Signer en ligne Des milliers de disparus face à l’oubli en Syrie

Depuis 2011, plus de 82 000 Syriens ont disparu sans laisser de traces. Les familles de ces personnes ne demandent qu’une seule chose : connaître les lieux où se trouvent leurs proches.

En Syrie, les campagnes de disparitions forcées disséminent la peur et l’angoisse collective auprès de la population et permet de supprimer toute forme d’opposition. Activistes pacifistes, avocats, journalistes, docteurs et travailleurs humanitaires sont systématiquement visés pour le simple fait de contredire le régime.

« Les journées sont très longues et difficiles. L’espoir me fait tenir et me pousse à travailler dur pour leur libération. Je ne perds jamais espoir de les voir revenir. J’imagine sans cesse le moment où j’apprendrai qu’ils ont été relâchés. » Fadwa Mahmoud, militante syrienne dont le fils et le mari ont disparu

Au cours du mois de juillet 2018, des centaines de familles syriennes ont appris la mort de leurs proches disparus dans les tristement célèbres prisons syriennes, par la publication de dossiers par le gouvernement. Ni les raisons de la disparition ni les causes de décès n’ont été précisées ; les dépouilles ne sont pas restituées et les lieux d’inhumation sont gardés secret.

Une menace qui n’émane pas seulement du régime de Damas

Si la grande majorité des personnes qui ont disparu en Syrie se sont évaporées dans le réseau de centres de détention du gouvernement, plus de 2 000 personnes ont disparu après avoir été arrêtées par des groupes armés d’opposition et le groupe armé se désignant sous le nom d’État islamique (EI).

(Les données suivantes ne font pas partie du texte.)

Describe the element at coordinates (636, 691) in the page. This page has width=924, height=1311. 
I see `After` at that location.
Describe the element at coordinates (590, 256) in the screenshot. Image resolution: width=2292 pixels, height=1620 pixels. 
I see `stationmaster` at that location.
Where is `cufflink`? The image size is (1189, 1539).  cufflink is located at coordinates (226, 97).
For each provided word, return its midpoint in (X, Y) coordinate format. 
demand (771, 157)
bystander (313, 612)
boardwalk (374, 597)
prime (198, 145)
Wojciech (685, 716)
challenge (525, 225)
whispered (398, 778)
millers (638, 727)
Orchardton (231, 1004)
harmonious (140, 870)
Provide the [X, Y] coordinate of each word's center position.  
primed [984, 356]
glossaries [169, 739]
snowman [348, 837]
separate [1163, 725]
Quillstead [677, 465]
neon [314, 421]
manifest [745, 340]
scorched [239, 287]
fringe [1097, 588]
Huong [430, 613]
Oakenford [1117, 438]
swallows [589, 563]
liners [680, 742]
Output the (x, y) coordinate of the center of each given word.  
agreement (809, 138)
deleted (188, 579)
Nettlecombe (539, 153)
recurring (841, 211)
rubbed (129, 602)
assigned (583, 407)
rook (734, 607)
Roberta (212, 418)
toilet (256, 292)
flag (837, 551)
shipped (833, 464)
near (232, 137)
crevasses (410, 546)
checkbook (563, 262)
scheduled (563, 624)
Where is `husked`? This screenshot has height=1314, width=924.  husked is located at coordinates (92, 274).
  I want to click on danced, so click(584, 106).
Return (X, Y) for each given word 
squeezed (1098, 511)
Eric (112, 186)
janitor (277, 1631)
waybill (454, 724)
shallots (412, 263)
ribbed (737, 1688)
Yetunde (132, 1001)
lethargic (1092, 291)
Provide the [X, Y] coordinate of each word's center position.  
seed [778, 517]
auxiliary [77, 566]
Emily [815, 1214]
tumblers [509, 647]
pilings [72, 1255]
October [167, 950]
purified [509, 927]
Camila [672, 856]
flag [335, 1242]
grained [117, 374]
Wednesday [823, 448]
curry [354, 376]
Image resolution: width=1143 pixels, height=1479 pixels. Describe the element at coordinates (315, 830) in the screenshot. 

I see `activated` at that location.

Selon Philip Luther, directeur des recherches et des actions de plaidoyer pour le Moyen-Orient et l’Afrique du Nord à Amnesty International :

« Les responsables présumés des disparitions forcées en Syrie jouissent d’une impunité totale. La communauté internationale doit s’intéresser à cette question à chaque occasion, notamment lors des pourparlers de paix à Genève et Astana. Sinon, les générations futures en paieront les conséquences et les perspectives de cicatrisation et de réconciliation seront compromises ».

La communauté internationale sans réaction

Depuis 2014, les enjeux liés à la détention, aux enlèvements et aux disparitions forcées en Syrie font l’objet d’une résolution du Conseil de Sécurité des Nations Unies qui appelle à mettre fin à la torture et autres maltraitances en détention, à la disparition forcée et à la libération des personnes détenues arbitrairement et enlevées.

Les Nations Unies dénoncent également la passivité de la communauté internationale face aux crimes de guerre et aux crimes contre l’humanité commis par le gouvernement syrien en centre de détention ainsi que par d’autres parties prenantes du conflit

C’est la raison pour laquelle la Russie, la Turquie et l’Iran, en particulier, doivent user de leur influence pour faire pression respectivement sur le gouvernement syrien et les groupes armés d’opposition, afin de permettre à des observateurs indépendants de se rendre dans les lieux de détention, de dévoiler les noms des personnes privées de liberté et le lieu où elles se trouvent, et de permettre à tous les détenus de communiquer avec leurs familles.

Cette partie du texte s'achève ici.